Pleus has raised factual issues as to whether she had the fewest accounts among the eight sales managers and whether her performance record was superior to other sales managers, particularly Robinson. (Pleus Dep. 103-108, 157; Bricker Dep., 17-20). However, these issues are not material to whether Goodlow's stated reasons for terminating her — proximity to the St. Louis accounts — was pretextual. The Court cannot, without more, question Cingular's decision to retain Robinson. See Hutson v. McDonnell Douglas Corp., 63 F.3d 771, 780-81 (8th Cir. 1995) (noting that discrimination laws do not give courts authority to act as super-personnel departments); See also Regel v. K-Mart Corp., 190 F.3d 876, 880 (8th Cir. 1999) (explaining that a company's exercise of its business judgment is not a proper subject for judicial oversight). In short, there is no evidence that gender discrimination played either a determinative or a contributing role in Cingular's decision to terminate Pleus. Mayer v. Nextel W. Corp., 318 F.3d 803, 807-08 (8th Cir. 2003); Daugherty v. City of Maryland Heights, 231 S.W.3d 814, 818 (Mo. 2007).

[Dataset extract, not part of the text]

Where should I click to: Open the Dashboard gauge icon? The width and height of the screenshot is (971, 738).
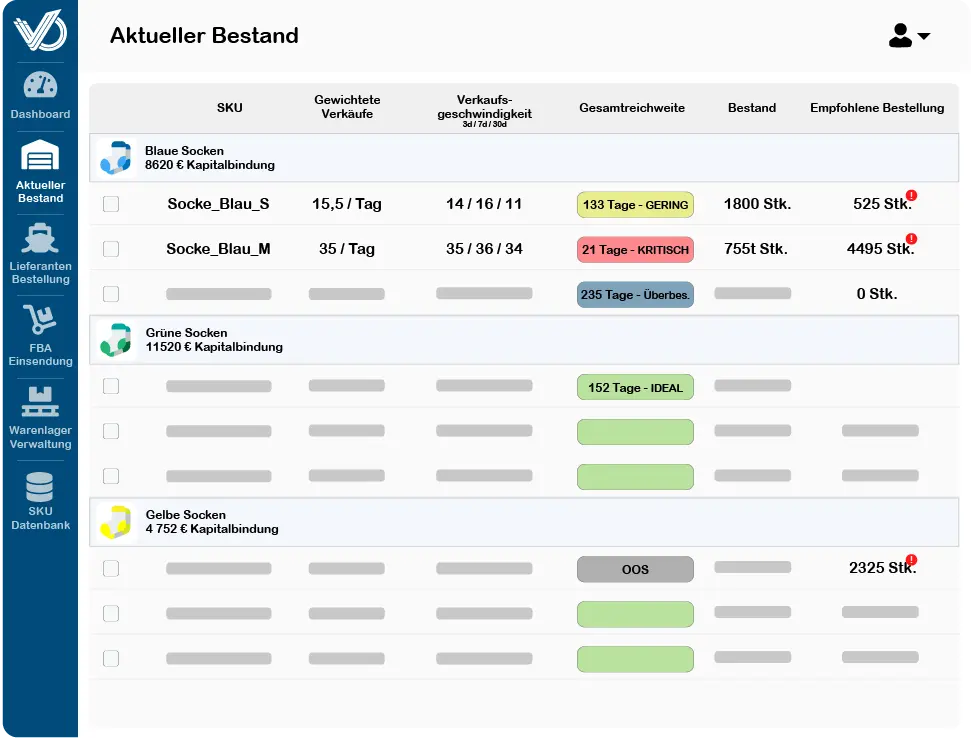pyautogui.click(x=40, y=86)
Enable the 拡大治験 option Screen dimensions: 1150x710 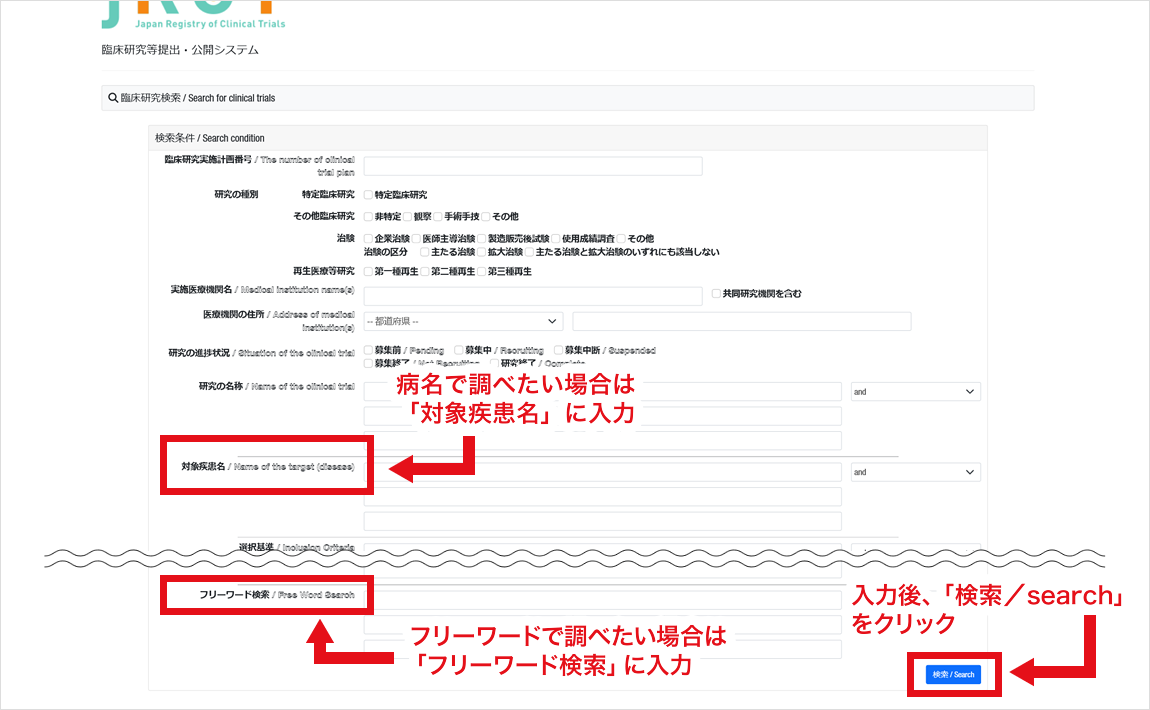coord(481,252)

Viewing the record in the light most favorable to Pleus, no reasonable fact finder could conclude that Goodlow's proffered reasons for terminating Pleus are pretextual. In addition, the record permits no reasonable inference that gender actually motivated Goodlow's decision to terminate Pleus. The Court, therefore, grants Cingular's motion for summary judgment [Doc. # 49] on Pleus's age and gender discrimination claims.